The first was The American Musical & The Formation of National Identity by Raymond Knapp, who is a musicology prof over at UCLA. This one looks like it was based on a course he taught, tracing the development of the American stage musical back to Gilbert & Sullivan and some other 19th century roots, and then examining various aspects of how it has reflected salient aspects of American cultural identity (American mythology via Oklahoma! or race/ethnicity via Showboat and West Side Story, etc.) He doesn’t discuss purely-movie musicals here, only the stage – and since this is a recent book, there’s a UCLA website with musical sound bites to go along with footnotes he provides, duplicating what I’m sure must be a major component of his course. Now I can sit home with a nice cup of earl grey and read this book instead of driving over the hill and sneaking into his class. Yay!

The other academic book of the haul was The Ordinary Business of Life: A History of Economics by Roger E. Backhouse. I skimmed through a few parts of this, and must concur with the general tone of the Amazon reviewers – this one is fine in small doses, and that’s exactly how I’ll use it for my own students. A two or three page section on some narrow topic will be fine, but reading the thing cover to cover will make my head implode – this guy covers EVERYTHING in the entire history of Western Civ as far as economic thought and action is concerned.

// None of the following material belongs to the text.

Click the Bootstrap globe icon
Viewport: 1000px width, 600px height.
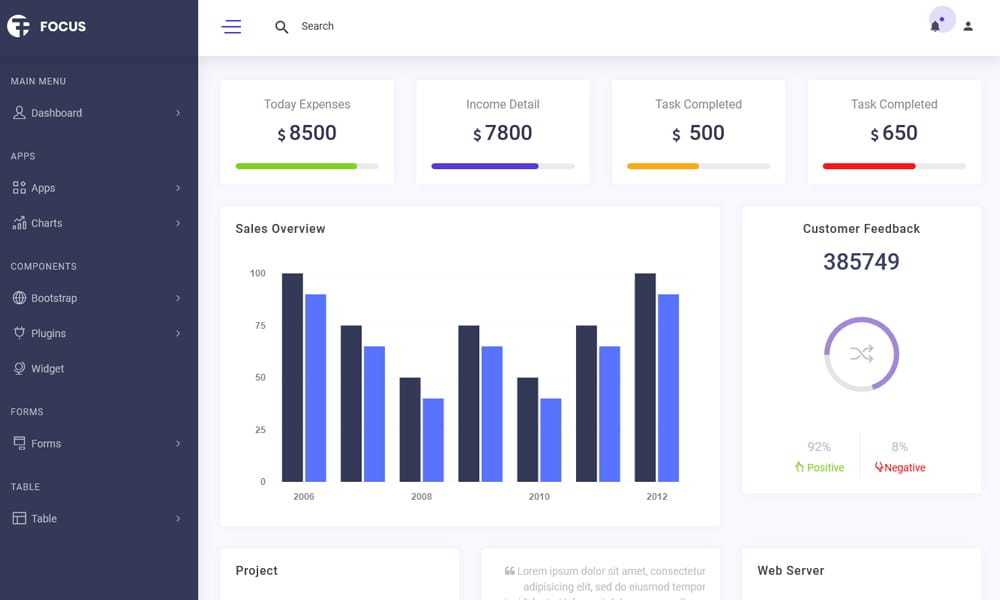pos(18,298)
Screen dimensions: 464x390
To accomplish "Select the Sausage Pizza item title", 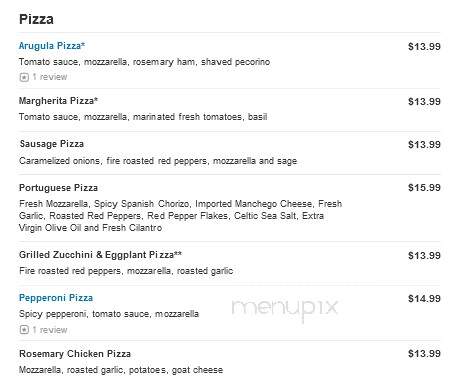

Cut to Johnny Carson – “You are wrong, Alan Greenspan breath… we’ve come up with a few of our own….”

You just KNEW there’d have to be a cookbook in here somewhere, and the one I found today was The Brilliant Bean by Sally Stone & Martin Stone. Upon flipping through it at the sale itself, it passed my usual test of “Would I actually cook more than one recipe from this?” test. I make black beans a lot, but I’d been looking for more varied recipes for soups and side dishes with lentils, pintos and others, since I like beans and they’re good for me, and let’s be honest, maybe I just don’t have enough gas, you know? The long shelf life, convenience and cheapness of dried beans also appeals to me greatly, as well as the ability to spice them any way I want. Therefore, cooking with beans combines all my control freak tendencies as well as my love for spicy food and saving a buck here and there. And on top of that, I get to enjoy some major-league farting afterwards. What a wonderful world!

Two fun books for browsing! A copy of Michael Weldon’s The Psychotronic Encyclopedia of Film for my students to paruse and hopefully become curious about to discover the wonders of William Castle, Roger Corman, and the fact that nearly every low-rent scifi or monster film seems to feature John Carradine somewhere. The other turns out to be the evidently hard-to-find Encyclopedia of Bad Taste by Jane & Michael Stern. Every snarky comment you’d ever want to read about leisure suits, velvet paintings and polyester all in one volume? Sign me up!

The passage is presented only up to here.